What this knight said seemed very good to all those who were there, especially King Lisuarte, and it was made very clear that Arquisil would rightly deserve the honor and great sovereignty that God had given him, as shall be spoken of further on. With this answer, King Lisuarte left very content, and said to King Cildadan:

“My good lord, with such assurances that we have found in the Romans and such goodwill to help us, which I would not have believed possible, and having such a fine and courageous knight for their leader as Arquisil, it is very right and just for us to undertake this affair as reason obliges us, ignoring all danger. And I tell you that when the treaty is over, there shall be nothing but battle, in which, if God does not give me victory, I do not wish Him to give me life, for the greater honor for me would be death.”

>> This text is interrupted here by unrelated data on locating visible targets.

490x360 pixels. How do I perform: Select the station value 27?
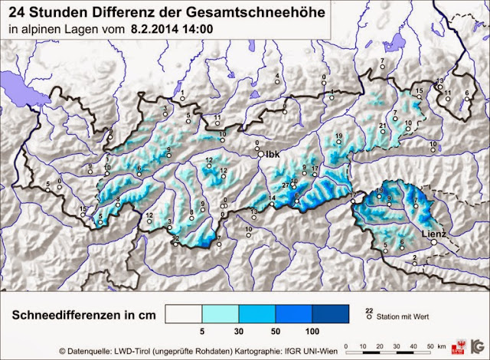tap(285, 186)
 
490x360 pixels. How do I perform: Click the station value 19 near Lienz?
tap(379, 191)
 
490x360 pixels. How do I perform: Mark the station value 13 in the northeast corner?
tap(439, 81)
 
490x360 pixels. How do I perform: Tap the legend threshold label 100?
tap(312, 332)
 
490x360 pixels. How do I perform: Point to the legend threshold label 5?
tap(201, 332)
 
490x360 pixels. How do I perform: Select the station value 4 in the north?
tap(276, 76)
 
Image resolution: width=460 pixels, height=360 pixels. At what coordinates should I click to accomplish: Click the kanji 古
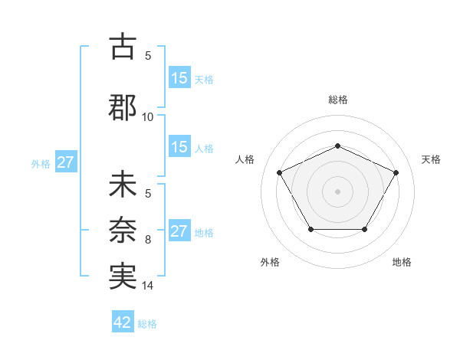pyautogui.click(x=122, y=47)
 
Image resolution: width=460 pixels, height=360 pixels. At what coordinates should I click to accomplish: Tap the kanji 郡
pyautogui.click(x=122, y=106)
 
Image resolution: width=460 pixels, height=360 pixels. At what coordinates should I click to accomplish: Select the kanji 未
pyautogui.click(x=122, y=187)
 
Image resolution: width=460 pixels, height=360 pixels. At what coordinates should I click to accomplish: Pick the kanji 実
pyautogui.click(x=122, y=274)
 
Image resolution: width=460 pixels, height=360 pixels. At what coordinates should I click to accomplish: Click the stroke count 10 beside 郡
pyautogui.click(x=148, y=116)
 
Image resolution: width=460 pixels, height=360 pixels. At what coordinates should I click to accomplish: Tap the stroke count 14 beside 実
pyautogui.click(x=148, y=286)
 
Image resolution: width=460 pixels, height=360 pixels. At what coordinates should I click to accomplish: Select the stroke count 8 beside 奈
pyautogui.click(x=148, y=240)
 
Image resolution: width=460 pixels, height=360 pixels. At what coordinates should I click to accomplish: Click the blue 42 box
pyautogui.click(x=123, y=322)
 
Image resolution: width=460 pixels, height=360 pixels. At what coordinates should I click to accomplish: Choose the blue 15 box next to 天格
pyautogui.click(x=179, y=77)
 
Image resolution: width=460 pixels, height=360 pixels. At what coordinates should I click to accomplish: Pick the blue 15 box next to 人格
pyautogui.click(x=179, y=147)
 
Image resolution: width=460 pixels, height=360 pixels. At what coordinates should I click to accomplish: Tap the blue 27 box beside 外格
pyautogui.click(x=65, y=162)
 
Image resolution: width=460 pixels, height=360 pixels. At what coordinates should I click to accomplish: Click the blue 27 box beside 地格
pyautogui.click(x=179, y=231)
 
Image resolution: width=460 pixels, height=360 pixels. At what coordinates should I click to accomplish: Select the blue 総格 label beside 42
pyautogui.click(x=147, y=324)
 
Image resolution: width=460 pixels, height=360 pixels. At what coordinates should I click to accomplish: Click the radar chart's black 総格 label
pyautogui.click(x=338, y=100)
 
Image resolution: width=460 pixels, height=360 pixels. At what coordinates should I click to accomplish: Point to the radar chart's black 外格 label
pyautogui.click(x=270, y=262)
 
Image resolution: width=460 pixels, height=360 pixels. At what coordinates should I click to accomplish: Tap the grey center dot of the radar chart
pyautogui.click(x=338, y=191)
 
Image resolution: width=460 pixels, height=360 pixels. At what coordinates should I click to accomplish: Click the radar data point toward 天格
pyautogui.click(x=396, y=172)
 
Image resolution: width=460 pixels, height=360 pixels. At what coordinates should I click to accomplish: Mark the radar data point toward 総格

King Cildadan, as he was a fine knight with great courage, although in his heart he always wept over the great sorrow he felt to be a tributary to that King, considered that what he had promised and sworn obliged him more than contenting his will and desire, and he told him:

“My lord, I am very happy with what has been found in the Romans, and even more in having been shown the strength of your heart. Such things like this that happened in the past, and those that we await in the present shall be the means by which virtue is tested and revealed. And as for me, have faith, for alive or dead, where ye shall be, my body shall be.”

When the King heard this, he thanked him sincerely, and at that hour, as Cildadan learned later, he decided that, whatever prosperous or adverse fortune might come to him, he would release him from the sovereignty he had over him, which he did, as ye shall hear farther on.

This is the most outstanding thing that should be noted carefully by whomever reads it, for King Lisuarte, merely by knowing the great affection with which this King offered to die in his service, although that did not come to happen, held it good to free him from the vassalage he had over him. From that, it should be understood that good and true will, both spiritual and temporal, deserves an equal prize as if the deed were actually done, because from it is born and put into effect what is good, and from the contrary, what is evil.

These Kings arrived at their tents, ate, and rested, ordering every necessary preparation to put an end to this great and renowned confrontation on which their honor and lives depended.

But now we shall leave one side and the other in their camps, as ye have heard, hoping that the third battle would bring glory and victory to one of them, although the certainty of one side was well and clearly known; and we must tell you what happened in the meantime. From it ye shall know that great arrogance and rage, and the danger so close and so near that these men meant to each other, could not obstruct what God, powerful in all things, had pledged to bring about.